Le rapport complet est disponible ici
(1) Intensité du travail et temps de travail
La quantité de travail correspond :
– au temps qu’il occupe, en raison de la durée du travail ou de l’organisation du temps de travail
– à l’intensité du travail et à sa complexité
L’intensité et la complexité du travail peuvent être indirectement mesurées par ce qui les caractérise :
- contraintes de rythme ;
- objectifs irréalistes ou flous
- exigences de polyvalence
- responsabilités
- instructions contradictoires
- interruptions d’activités non préparées
- exigence de compétences supérieures à celles possédées par le travailleur
- usage de nouvelles technologies
- facteurs d’ambiance matérielle.
Et leurs conséquences immédiates
- impréparation au travail
- retards dans la fourniture des services attendus
- défauts de qualité
- sentiment d’être débordé
- sentiment d’insuffisance des moyens disponibles
- impossibilité de moduler son investissement au travail.
La durée et l’organisation du travail peuvent être mesurées par :
- le nombre d’heures et de jours travaillés,
- le type de travail : de nuit, posté etc.
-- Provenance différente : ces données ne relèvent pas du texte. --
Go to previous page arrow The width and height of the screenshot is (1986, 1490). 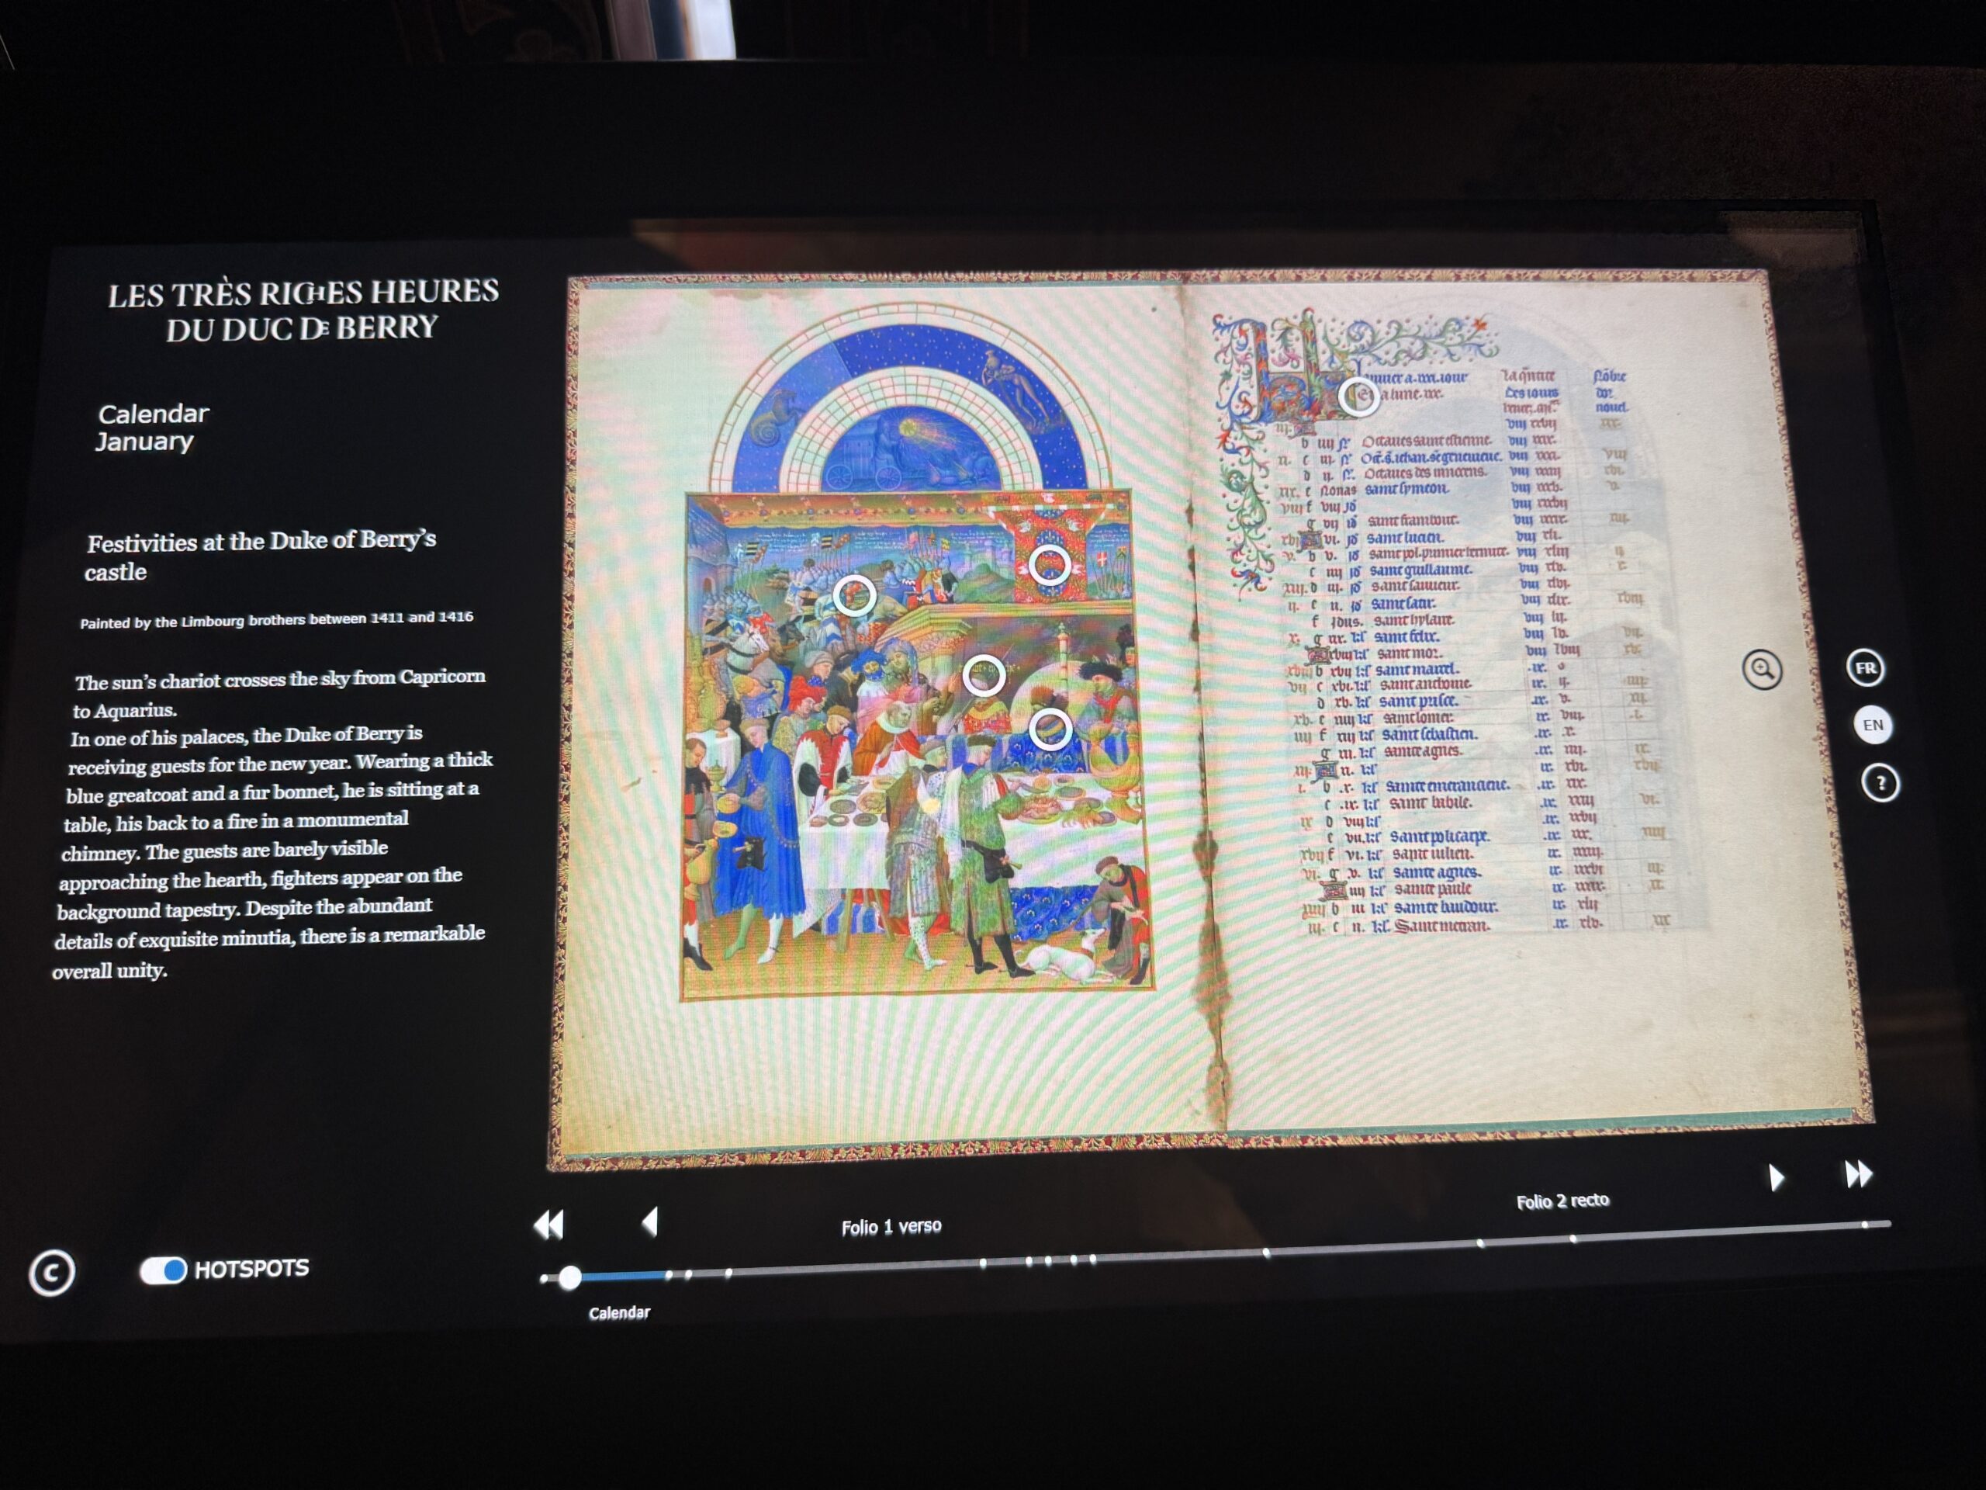point(651,1221)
- les horaires enclavant la vie sociale
- L’extension de la disponibilité à des horaires en dehors du temps normal de travail
L’organisation du temps de travail peut gêner la vie familiale et/ou sociale. Le collège recommande donc de s’intéresser également à la conciliation entre vie au travail et vie hors travail.
Le présentéïsme, qui désigne le fait d’être physiquement présent au travail sans avoir la productivité attendue, que ce soit dû au salarié ou à l’organisation, relève à la fois du temps passé au travail et des conséquences de l’intensité du travail.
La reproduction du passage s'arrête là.